Desterremos de nuestra sociedad la “cultura de la confrontación”, el lenguaje ofensivo, las malas palabras dichas o sugeridas, la actitud siempre ofensiva y siempre agresiva contra enemigos y diversos. La cultura integral es educar para la convivencia pacífica, no para reprimir al que piensa distinto y sembrar el miedo en el que expresa lo que siente aunque sea verdad. Cultura es cultivo de lo bueno, de lo bello, de lo verdadero. Pero si el “cultivo” daña la planta no es cultura. Si para garantizar lo que consideramos la verdad se daña a la persona humana con la amenaza y la violencia institucionalizadas, eso no es cultura de la vida, ni cultura de la paz. Es sembrar violencia que, como todos sabemos, no engendra nada más que violencia. Educar para una cultura de la vida, de la civilización de la verdad, de la libertad de espíritu, para la formación de una conciencia moral libre y responsable, es el camino para que la violencia disminuya. Eduquemos para vivir sin doblez y sin ofensas… y la violencia disminuirá.

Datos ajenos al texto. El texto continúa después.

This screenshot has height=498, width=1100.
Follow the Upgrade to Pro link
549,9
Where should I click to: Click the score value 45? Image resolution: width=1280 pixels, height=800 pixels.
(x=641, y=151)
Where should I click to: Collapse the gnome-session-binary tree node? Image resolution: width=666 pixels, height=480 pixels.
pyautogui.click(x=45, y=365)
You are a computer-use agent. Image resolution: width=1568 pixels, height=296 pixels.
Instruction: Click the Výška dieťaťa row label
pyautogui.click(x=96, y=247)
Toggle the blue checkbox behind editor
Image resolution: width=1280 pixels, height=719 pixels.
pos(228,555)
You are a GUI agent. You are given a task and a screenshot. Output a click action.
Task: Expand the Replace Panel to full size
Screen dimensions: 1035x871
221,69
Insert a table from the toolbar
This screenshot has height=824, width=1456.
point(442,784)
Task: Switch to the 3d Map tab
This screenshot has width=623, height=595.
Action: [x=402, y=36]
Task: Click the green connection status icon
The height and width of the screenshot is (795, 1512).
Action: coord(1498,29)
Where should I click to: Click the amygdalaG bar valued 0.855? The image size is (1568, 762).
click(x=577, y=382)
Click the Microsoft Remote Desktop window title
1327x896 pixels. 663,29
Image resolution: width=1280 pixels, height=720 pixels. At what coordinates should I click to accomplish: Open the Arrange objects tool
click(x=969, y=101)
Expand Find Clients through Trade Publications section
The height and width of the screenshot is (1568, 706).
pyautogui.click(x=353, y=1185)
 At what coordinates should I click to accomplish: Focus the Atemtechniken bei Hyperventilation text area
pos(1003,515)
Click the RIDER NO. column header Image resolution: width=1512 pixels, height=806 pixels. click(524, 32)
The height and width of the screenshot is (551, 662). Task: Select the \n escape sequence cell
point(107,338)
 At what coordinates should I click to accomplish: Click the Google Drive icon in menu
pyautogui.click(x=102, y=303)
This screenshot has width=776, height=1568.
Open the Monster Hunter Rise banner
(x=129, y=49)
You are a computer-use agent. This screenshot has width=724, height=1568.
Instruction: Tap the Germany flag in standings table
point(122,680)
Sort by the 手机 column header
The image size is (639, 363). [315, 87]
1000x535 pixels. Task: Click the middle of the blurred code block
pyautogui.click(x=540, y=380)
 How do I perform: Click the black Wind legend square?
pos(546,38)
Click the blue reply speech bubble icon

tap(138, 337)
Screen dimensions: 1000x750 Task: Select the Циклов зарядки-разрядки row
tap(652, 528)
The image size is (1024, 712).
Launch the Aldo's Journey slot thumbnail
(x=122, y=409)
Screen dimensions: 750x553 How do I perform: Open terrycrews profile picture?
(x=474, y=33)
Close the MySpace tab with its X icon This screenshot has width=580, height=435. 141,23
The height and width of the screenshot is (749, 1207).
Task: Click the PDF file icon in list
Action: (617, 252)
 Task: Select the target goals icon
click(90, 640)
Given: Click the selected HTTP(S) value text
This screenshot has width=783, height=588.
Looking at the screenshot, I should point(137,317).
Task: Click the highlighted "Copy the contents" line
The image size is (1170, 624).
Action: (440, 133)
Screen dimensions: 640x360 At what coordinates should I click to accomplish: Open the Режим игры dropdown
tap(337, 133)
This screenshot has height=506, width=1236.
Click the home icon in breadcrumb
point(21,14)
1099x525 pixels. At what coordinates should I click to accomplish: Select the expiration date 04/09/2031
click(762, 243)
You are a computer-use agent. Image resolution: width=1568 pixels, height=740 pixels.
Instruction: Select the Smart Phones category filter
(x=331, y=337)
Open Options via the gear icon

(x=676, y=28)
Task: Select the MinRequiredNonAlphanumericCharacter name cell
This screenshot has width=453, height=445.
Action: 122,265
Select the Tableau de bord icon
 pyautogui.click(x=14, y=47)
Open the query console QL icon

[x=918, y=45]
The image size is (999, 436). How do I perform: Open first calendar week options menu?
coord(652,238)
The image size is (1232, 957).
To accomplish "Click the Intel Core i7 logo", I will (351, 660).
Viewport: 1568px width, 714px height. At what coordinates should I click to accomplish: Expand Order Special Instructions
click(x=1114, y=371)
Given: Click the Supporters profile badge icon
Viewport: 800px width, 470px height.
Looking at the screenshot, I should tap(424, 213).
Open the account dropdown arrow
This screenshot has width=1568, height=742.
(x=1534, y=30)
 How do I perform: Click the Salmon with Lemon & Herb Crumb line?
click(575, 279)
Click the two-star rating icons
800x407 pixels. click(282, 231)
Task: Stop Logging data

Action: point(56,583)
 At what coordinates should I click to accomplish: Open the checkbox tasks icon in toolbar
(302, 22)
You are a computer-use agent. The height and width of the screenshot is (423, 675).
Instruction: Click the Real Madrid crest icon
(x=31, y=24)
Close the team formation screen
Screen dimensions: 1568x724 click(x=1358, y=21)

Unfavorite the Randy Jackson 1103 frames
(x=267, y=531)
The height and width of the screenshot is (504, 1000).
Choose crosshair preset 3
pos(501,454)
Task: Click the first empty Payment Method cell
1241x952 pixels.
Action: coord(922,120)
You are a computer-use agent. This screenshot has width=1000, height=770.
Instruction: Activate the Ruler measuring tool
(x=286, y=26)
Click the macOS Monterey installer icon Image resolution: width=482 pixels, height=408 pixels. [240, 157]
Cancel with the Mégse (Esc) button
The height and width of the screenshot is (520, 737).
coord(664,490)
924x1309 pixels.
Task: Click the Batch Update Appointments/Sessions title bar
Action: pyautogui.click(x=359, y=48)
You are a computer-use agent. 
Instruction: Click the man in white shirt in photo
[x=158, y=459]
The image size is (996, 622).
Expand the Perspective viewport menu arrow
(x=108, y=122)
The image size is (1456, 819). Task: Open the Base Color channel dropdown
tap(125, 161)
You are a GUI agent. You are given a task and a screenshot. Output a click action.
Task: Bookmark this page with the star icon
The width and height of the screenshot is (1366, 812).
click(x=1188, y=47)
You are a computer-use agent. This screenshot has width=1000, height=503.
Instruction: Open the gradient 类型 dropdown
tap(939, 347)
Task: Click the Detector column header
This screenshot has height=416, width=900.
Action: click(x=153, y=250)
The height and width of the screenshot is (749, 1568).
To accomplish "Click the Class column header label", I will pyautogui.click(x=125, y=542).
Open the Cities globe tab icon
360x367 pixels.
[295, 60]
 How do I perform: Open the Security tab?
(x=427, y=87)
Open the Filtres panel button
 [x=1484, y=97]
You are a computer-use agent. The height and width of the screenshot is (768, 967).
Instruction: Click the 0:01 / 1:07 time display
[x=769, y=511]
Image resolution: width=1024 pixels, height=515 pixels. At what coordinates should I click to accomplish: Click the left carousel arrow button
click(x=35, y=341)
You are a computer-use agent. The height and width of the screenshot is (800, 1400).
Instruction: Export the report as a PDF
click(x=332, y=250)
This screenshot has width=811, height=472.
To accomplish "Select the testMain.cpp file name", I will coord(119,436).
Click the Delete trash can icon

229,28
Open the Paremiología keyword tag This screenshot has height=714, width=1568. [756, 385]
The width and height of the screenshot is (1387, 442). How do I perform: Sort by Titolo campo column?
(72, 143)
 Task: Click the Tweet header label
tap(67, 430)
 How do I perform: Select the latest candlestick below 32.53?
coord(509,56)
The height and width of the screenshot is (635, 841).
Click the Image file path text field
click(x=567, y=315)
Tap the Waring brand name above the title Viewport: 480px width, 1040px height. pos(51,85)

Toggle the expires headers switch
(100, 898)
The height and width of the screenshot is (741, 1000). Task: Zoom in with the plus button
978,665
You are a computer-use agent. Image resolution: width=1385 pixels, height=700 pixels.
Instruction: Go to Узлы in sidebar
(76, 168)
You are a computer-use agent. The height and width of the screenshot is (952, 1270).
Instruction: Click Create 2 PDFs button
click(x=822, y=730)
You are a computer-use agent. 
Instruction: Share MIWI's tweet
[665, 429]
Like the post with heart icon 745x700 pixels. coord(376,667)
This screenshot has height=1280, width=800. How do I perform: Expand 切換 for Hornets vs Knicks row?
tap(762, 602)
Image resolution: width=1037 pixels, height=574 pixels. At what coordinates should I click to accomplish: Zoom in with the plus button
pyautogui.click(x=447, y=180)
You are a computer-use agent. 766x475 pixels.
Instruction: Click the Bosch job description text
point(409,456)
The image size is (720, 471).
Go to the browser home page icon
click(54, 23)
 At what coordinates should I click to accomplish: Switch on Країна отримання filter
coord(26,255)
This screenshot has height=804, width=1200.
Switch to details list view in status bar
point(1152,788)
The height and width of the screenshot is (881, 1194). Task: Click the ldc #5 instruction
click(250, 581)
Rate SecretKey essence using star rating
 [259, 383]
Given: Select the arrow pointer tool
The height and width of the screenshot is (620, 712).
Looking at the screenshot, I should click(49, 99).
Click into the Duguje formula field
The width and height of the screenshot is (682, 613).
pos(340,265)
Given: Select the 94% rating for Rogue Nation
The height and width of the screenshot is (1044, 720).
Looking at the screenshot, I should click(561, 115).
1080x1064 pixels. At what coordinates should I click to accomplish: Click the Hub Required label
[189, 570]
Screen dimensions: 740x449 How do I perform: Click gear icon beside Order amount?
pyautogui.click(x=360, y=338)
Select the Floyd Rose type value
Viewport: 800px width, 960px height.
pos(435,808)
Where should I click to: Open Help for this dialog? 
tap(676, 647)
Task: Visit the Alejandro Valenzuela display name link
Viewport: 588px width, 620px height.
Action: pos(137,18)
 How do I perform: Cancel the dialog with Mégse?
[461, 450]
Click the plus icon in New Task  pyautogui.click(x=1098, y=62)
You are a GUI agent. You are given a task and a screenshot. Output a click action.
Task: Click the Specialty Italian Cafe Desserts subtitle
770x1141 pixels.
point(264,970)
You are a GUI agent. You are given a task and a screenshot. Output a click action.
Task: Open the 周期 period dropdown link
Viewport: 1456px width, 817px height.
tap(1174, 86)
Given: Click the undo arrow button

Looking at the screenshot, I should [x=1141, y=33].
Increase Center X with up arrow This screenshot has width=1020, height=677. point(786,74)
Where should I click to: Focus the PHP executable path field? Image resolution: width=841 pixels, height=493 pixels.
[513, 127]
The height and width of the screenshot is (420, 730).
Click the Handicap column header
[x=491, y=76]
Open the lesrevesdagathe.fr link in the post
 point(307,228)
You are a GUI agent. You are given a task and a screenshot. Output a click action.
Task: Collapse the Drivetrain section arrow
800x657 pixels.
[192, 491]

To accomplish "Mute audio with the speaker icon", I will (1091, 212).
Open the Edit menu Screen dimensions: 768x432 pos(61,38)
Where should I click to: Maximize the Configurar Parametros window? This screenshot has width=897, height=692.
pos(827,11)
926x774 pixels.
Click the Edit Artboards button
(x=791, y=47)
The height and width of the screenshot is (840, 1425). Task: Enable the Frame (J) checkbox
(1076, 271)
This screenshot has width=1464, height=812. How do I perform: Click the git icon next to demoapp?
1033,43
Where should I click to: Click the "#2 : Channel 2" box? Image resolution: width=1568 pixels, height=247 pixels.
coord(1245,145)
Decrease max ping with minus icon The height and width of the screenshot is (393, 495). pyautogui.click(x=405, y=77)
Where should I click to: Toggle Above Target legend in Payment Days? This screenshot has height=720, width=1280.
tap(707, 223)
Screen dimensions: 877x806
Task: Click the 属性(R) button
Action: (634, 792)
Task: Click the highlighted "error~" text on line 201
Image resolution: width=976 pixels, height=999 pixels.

Pero no con más violencia ni con represión. Vayamos a la raíz del problema. Usemos los métodos y los medios de la educación, de la participación ciudadana, de la persuasión, de la personalización consciente y la socialización gradual y voluntaria.

Cuba, cada cubano, es decir, la Cuba real, lo necesita. Lo necesitamos todos, gobierno y gobernados, ciudadanos decentes y desarraigados. Pobres y acomodados. Los que pensamos igual y los que pensamos distinto. Es la paz ciudadana la que está en juego. Es nuestra convivencia pacífica de hoy y la gobernabilidad de mañana.